Feature/benchmarks on windows #184

SamRWest · 2024-02-14T05:44:22Z

This PR contains changes necessary to run the benchmarks locally on a Windows machine.

Main changes:

Introduced shell=True param to subprocess calls. Without this, the virtualenv was not accessible to the subprocesses, which would fail with, e.g. ModuleNotFound: pandas exceptions.
Python subprocesses in windows are heavyweight and so use a lot more RAM than linux, so I've added a variable in utils that limits the number max_workers param in ProcessPoolExecutor constructors to a small number (used to be the number of cpus). Without this limitation, the pool-inside-a-pool structure of the benchmarks was spawning 32*32 python.exe processes and using all my 64Gb of RAM in a few seconds.
Added a --debug switch to run_benchmarks to run each benchmakr as a function call, allowing use of debuggers/breakpoints
CI now runs CSV-only regression tests if GAMS license isn't in secrets

…d of subprocesses (which use way too much RAM) Added pyarrow to suppress pandas future warning

…nts in them work added traceable exit codes

…we're just missing a GAMS license.

skip gams install if no license

.github/workflows/ci.yml

README.md

pyproject.toml

utils/dd_to_csv.py

SamRWest · 2024-02-14T05:53:25Z

utils/run_benchmarks.py

+        summary = run(parse_args(args))
+
+        # pack the results into a namedtuple pretending to be a return value from a subprocess call (as above).
+        res = namedtuple("stdout", ["stdout", "stderr", "returncode"])(summary, "", 0)

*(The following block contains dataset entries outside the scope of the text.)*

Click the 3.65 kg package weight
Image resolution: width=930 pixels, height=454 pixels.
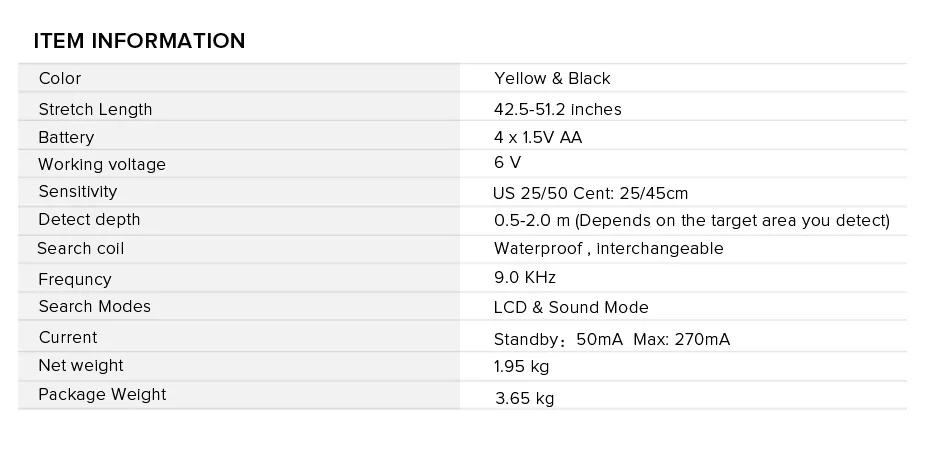[524, 398]
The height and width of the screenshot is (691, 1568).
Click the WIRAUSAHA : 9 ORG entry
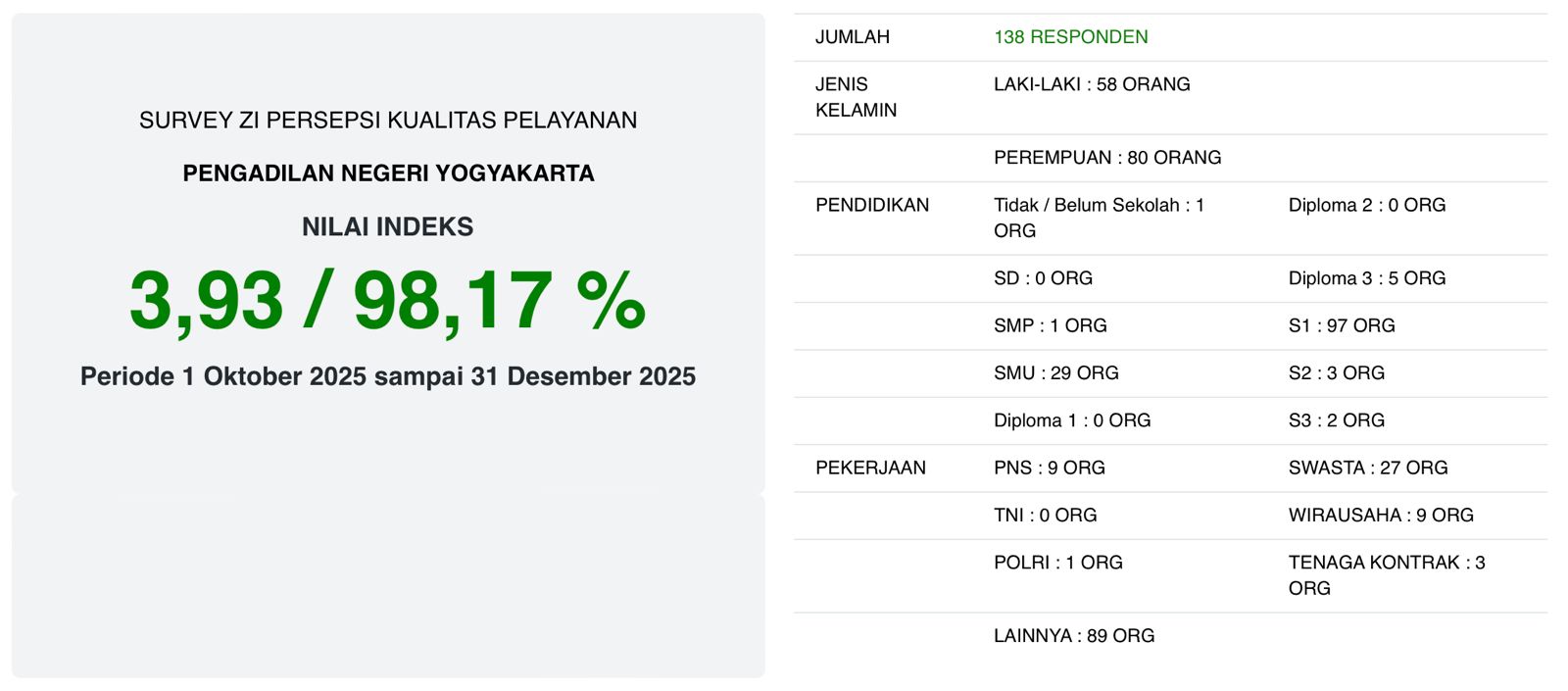[x=1381, y=516]
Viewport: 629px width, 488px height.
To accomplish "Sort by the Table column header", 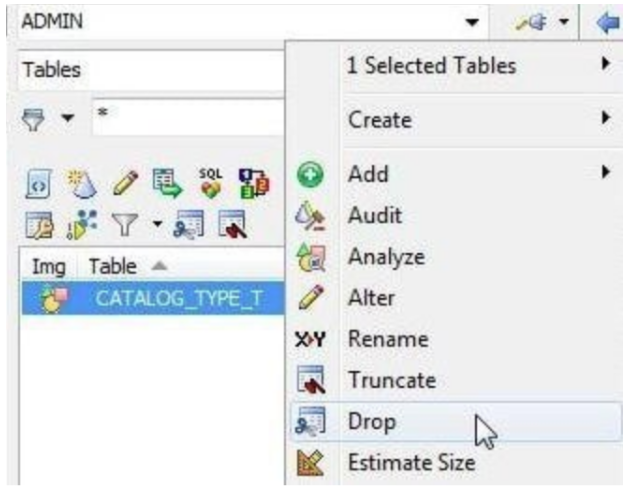I will (x=114, y=265).
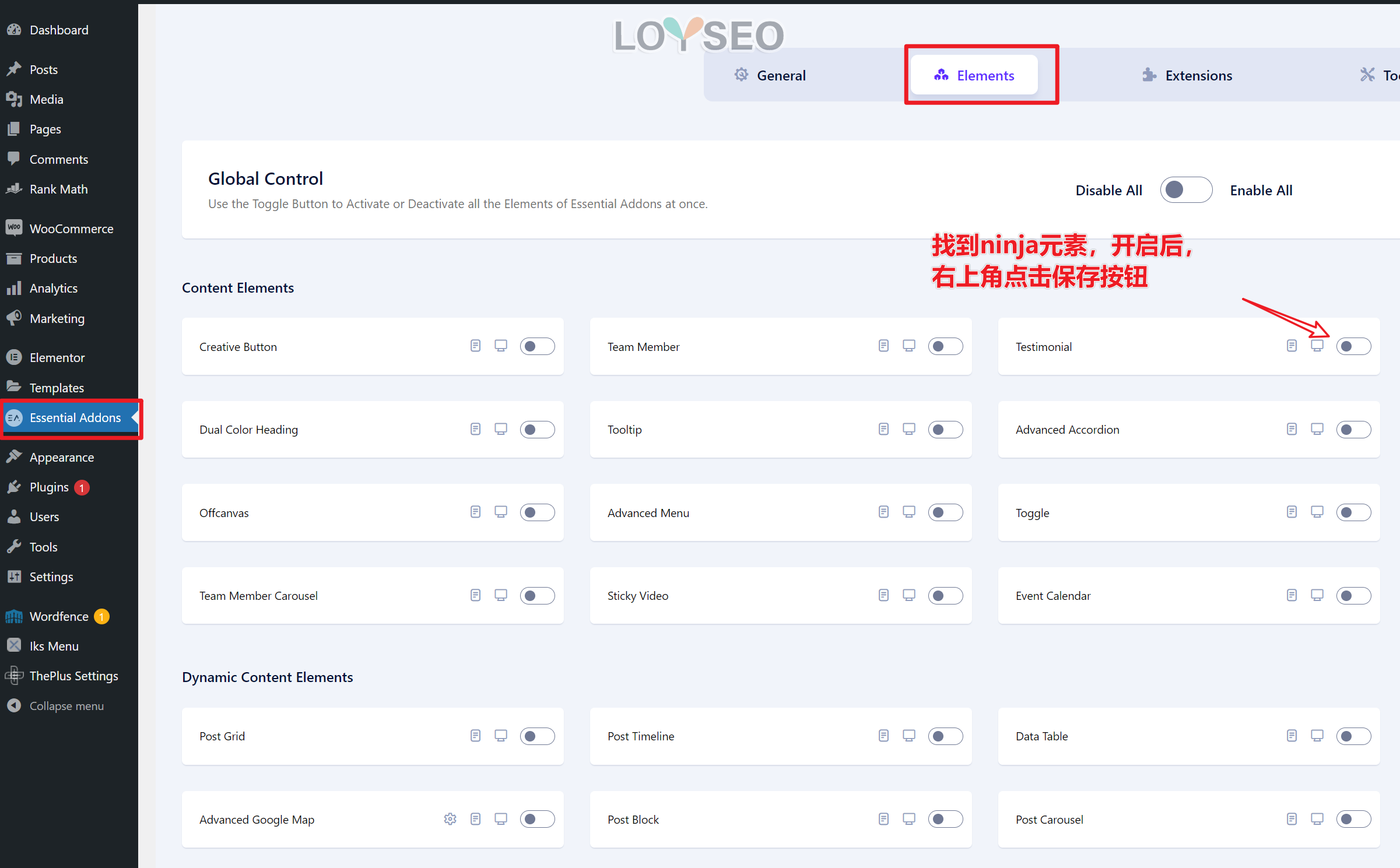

I've added a --debug switch (False by default, so no change unless set) to the run_benchmarks script that calls the functions directly instead of in subprocesses.
This is because I wanted to hit breakpoints inside the benchmarks, which is impossible with a subprocess call.

Great idea! So far I've just been launching the debugger and manually specifying the args to xl2times, which is a pain for the benchmarks that have a list of excel files as arg. This should make it much more seamless!

What happens when we use --debug but not --run? Does it still try to run all the benchmarks in parallel? Would that mess up the debugger? If so, maybe we should enforce --debug implies --run

Yeah, I found commenting out lines in benchmarks.yml was a nicer workflow than running them individually.

What happens when we use --debug but not --run? Does it still try to run all the benchmarks in parallel? Would that mess up the debugger? If so, maybe we should enforce --debug implies --run

As it is now, --debug works with and without --run as it gets passed into both run_all_benchmarks() (without --run) and run_a_benchmark() (with --run).
Am I missing something about how these switches are intended to be used?

As I understand, the way run_benchmarks.py works right now is to run all benchmarks in parallel by default, unless --run is specified, in which case it runs a single benchmark. Without --run, if --debug is specified and the developer enables a breakpoint in the code in say transforms.py, that breakpoint will potentially be hit on every benchmark that is being run in parallel. So on which one does the debugger stop? Will this break the debugger?

I've not tried putting a breakpoint in code that is being run in parallel before. :)

If my understanding is correct, perhaps it is simpler to enforce that if you use --debug you must also use --run?

utils/run_benchmarks.py

SamRWest · 2024-02-14T05:56:50Z

xl2times/__main__.py

+
+def main(arg_list: None | list[str] = None):
+    args = parse_args(arg_list)
+    run(args)


again, this is so I can call a function directly when --debug is set

Nice idea. Why not inline run into main and remove run? The only other place it's being used also calls run(parse_args(...)), which is essentially main(...).

Great question.
I did exactly this initially, but kept getting exitcode=1 (even after renumbering all the explicit exit codes).
Eventually worked out that if main() returns a 'truthy' value (i.e. the string returned by run() in --debug mode now), that gets interpreted as a 1 exit code and the benchmark is seen to have failed, even when successful.
Hiding this exit code inside run() solved this.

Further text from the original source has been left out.